WILKES-BARRE – Luzerne County detectives filed theft charges against LAG Towing owner Leo Glodzik of Duryea on Friday, saying that he was caught taking cash from a vehicle he towed during an undercover sting back in January.
Glodzik didn’t answer any questions as he left an arraignment hearing, without having to post bail for the two theft charges.
“Jurors in Luzerne County are fair and impartial,” said defense attorney Joseph Sklarosky Sr. “I`m sure after they hear about the evidence in this case, they`re going to conclude that these are indeed bogus charges and they’re going to acquit Leo.”
According to the criminal complaint, Glodzik was the focus of an ongoing investigation with the FBI and state police.

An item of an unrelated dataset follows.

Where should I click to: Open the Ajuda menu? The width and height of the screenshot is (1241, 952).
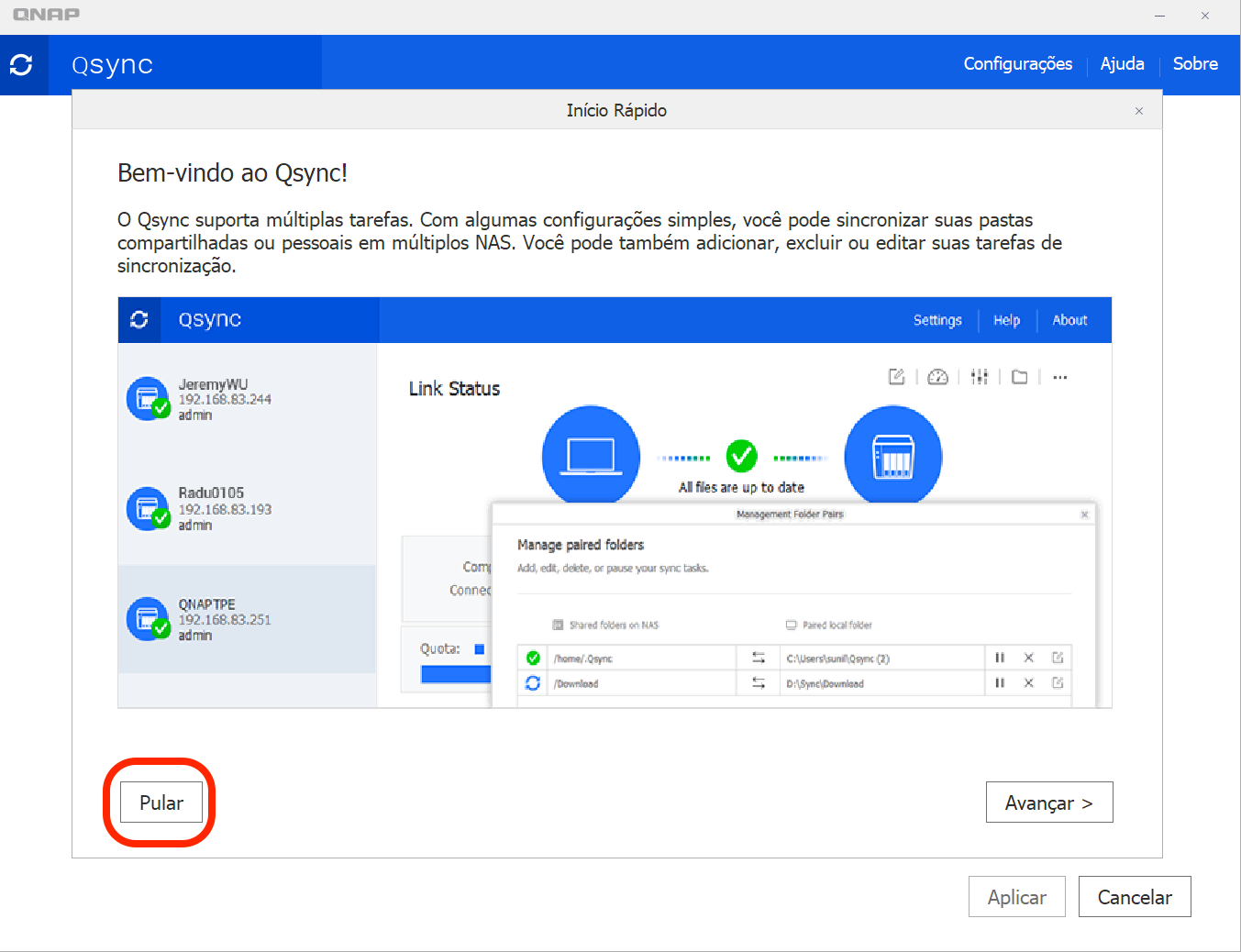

Beginning in December 2012, an undercover officer posing the head of a regional drug task force started meeting with Glodzik at LAG Towing on Carey Avenue in Wilkes-Barre.

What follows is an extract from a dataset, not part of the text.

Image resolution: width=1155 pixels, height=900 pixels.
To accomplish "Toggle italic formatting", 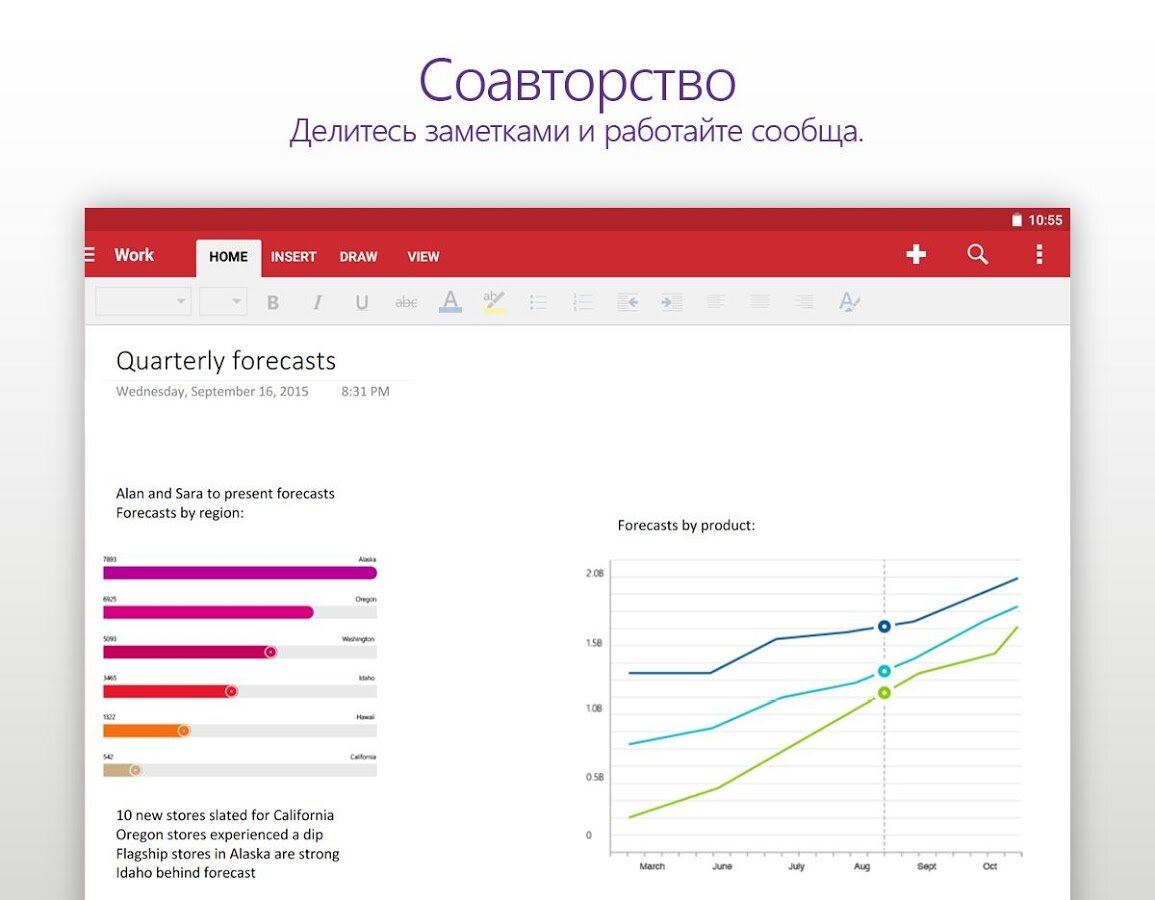I will pyautogui.click(x=317, y=302).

The court papers say in January 2013, the undercover officer instructed Glodzik to tow a Cadillac that he said was involved in a drug bust.
After the officer told Glodzik to return any cash discovered inside seized vehicles to police for evidence, court documents say Glodzik “indicated with a combination of verbal and hand gestures that anytime a vehicle is towed at the request of (that undercover cop) he could leave any money found inside the vehicle and the two could square up or share the money later.”
The criminal complaint says Glodzik took $2,100 from the ashtray of the Cadillac he towed and later split the cash with the undercover officer who was wearing a wire and recording their conversation.
Wilkes-Barre Mayor Tom Leighton said he immediately suspended the city’s contract with LAG Towing, but he would not say what terms of the contract Glodzik violated.
“I am disgusted and disappointed by actions of one of our city contractors,” said Leighton. “No Wilkes-Barre city police officer, city employee or administrative official has been implicated in the alleged actions of Mr. Glodzik.”
Both Leighton and Luzerne County Assistant District Attorney Sam Sanguedolce declined to answer questions about dozens of other complaints filed at city hall, including crime victims who say they were forced to pay hundreds of dollars to have their stolen car released from the LAG impound.